Robert Zubrin asked about the power requirements for the greenhouses, and has stated in the past that he felt greenhouses on mars should be naturally lit.  I did not have an answer for him off the bat because I had realized that power was not a forcing function last winter with my design.  The forcing function was surface area per person for food growth.  The best shape for a pressure vessel is a sphere.  A flat greenhouse, even under partial pressure, is a nightmare in terms of structural needs, materials needed for transport to Mars, and so on.  It is wide open to meteor strikes or possible attacks by rival powers.  There is the possibility that a key crop is too sensitive to radiation to be reliably used as food after being grown with such exposure.  I chose a heavily shielded stacked LED lit greenhouse because this gave easy temperature control, 24 hour daylight where appropriate, radiation protection to the harvesters, meteorite protection, and restricted exposure to epigenetic crop stress.  In the rotating ring, I also had 1G gardens where that was potentially appropriate.  We cannot just assume that all plants we want or need will grow in a Mars greenhouse, or that building them would be a good idea.  As for the power question, when the population hits 1200 people, the power demand is 275 megawatts.  At 40 MT per 2 megawatt reactor, this calls for larger reactors for better economies of scale. The concept called for every sixth starship to be carrying a nuclear power plant with a six megawatt output.  My forcing function was volume, followed by reactor transportation, followed by reactor cost.   Natural light would not reach the inside of a stacked plant bed like that used in an LED greenhouse.  With Mars frequent dust storms, you would need a reactor-fed LED light system anyway in addition to all your glass.  So why bother making more failure points?

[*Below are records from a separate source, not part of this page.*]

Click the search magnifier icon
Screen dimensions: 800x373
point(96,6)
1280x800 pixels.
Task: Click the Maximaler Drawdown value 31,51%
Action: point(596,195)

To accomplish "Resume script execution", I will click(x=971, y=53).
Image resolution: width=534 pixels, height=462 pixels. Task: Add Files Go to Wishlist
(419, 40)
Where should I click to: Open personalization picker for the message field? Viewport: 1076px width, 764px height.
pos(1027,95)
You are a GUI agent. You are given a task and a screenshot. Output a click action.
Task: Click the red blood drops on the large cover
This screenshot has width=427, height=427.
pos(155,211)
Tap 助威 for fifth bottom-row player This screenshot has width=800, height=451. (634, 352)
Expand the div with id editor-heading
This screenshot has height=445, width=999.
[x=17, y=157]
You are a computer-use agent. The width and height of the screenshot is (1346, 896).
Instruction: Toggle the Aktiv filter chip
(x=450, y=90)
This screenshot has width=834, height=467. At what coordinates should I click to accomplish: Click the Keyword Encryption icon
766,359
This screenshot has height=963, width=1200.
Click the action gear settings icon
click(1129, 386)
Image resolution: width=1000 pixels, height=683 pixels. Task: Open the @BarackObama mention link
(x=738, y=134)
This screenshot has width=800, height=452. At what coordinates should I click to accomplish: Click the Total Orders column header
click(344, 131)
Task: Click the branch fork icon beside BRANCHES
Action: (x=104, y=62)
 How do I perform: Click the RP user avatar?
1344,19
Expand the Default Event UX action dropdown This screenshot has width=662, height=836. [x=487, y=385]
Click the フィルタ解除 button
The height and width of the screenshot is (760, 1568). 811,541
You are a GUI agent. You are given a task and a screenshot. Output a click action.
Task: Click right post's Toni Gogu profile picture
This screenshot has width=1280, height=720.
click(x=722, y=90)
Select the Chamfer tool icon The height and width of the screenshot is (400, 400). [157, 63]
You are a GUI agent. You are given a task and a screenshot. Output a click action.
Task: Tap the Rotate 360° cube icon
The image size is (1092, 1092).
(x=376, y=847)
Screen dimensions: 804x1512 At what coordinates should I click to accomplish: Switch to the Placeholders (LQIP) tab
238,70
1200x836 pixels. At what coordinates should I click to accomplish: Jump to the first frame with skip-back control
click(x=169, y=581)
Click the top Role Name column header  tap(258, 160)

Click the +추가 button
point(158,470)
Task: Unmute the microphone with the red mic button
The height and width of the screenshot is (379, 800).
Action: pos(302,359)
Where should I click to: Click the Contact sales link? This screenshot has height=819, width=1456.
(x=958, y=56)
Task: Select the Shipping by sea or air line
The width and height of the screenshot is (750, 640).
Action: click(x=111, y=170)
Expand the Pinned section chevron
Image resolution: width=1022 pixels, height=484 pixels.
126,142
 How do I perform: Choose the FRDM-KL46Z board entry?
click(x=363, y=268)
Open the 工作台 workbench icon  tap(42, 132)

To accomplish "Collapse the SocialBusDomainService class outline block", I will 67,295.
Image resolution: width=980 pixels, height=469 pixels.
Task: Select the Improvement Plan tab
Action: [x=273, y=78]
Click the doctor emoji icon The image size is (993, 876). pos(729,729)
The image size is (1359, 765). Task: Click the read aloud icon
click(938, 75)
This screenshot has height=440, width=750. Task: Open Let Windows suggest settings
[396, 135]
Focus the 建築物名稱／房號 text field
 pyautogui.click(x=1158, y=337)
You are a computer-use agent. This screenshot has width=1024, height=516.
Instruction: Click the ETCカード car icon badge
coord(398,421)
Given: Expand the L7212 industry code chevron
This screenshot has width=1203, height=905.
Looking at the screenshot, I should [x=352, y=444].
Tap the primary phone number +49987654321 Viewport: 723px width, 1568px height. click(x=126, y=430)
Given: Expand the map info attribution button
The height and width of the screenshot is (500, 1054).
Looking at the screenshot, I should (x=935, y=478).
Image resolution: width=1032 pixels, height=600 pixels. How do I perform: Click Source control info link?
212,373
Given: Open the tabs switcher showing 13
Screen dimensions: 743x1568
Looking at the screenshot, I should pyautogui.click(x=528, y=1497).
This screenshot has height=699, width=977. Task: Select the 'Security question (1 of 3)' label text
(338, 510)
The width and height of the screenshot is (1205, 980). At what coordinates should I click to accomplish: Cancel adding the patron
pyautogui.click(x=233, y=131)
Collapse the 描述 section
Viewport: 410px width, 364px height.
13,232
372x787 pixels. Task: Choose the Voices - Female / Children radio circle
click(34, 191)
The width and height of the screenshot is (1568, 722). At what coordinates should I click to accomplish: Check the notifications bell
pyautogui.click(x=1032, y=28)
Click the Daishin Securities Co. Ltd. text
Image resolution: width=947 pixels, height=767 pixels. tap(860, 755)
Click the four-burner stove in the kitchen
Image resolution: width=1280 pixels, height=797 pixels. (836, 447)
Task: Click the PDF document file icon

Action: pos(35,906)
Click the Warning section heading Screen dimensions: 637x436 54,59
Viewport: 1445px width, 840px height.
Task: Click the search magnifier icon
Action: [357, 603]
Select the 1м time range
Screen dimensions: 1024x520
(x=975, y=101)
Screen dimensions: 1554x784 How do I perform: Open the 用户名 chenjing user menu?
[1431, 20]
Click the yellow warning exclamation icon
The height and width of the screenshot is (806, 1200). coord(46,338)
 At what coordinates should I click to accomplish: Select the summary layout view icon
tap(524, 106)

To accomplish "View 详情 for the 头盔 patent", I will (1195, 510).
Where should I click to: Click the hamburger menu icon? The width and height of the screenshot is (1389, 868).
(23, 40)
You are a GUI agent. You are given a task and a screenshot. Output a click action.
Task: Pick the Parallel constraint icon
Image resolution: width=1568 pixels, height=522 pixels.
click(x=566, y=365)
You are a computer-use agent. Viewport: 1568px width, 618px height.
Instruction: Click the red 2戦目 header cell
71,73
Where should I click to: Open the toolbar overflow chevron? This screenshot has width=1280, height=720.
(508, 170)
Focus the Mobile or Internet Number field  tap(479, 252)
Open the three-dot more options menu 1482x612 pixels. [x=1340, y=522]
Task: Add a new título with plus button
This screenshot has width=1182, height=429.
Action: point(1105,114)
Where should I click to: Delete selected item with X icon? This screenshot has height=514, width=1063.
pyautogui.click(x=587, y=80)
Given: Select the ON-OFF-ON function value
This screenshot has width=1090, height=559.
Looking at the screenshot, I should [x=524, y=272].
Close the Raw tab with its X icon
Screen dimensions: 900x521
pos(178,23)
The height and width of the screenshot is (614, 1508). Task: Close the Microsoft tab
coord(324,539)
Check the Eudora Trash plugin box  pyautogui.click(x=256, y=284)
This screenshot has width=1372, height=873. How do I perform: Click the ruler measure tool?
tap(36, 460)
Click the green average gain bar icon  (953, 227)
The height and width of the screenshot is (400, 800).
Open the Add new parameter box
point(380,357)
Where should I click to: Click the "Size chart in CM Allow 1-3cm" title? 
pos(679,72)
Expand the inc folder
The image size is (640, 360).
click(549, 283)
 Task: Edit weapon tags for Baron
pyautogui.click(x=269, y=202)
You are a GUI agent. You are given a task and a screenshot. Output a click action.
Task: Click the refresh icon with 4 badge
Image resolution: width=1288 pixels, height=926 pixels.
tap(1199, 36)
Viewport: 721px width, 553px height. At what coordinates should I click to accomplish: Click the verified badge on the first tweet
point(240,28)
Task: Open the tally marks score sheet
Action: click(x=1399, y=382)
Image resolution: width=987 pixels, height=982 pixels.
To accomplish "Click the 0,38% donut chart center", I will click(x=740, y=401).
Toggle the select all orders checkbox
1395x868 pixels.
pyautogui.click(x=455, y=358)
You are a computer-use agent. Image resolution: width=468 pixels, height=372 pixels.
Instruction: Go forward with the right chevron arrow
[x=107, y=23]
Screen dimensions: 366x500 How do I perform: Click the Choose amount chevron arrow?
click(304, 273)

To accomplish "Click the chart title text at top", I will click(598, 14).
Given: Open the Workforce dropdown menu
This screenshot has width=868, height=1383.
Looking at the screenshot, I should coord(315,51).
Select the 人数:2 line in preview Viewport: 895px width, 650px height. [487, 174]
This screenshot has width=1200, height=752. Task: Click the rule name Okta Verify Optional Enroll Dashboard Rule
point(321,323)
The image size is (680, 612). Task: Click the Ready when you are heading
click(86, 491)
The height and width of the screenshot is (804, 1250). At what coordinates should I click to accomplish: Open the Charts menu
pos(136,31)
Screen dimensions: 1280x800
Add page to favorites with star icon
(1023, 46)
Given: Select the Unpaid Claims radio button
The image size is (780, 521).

Anyway, I had to get that off my chest. 

Conclusion

 The Mars Society is now saying they want to sponsor a million person Mars city proposal.  At the moment, I'm not considering making an entry.  I put off a number of projects to do the work I did on the Mars Settlement design.  I'm unwilling to keep putting off life goals for things like this after having sunk a very critical, pivotal year into this one.   The lasting good effects of having a bulletproof (literally) Mars settlement design are just beginning.  Eureka may be the winner in the long run after all.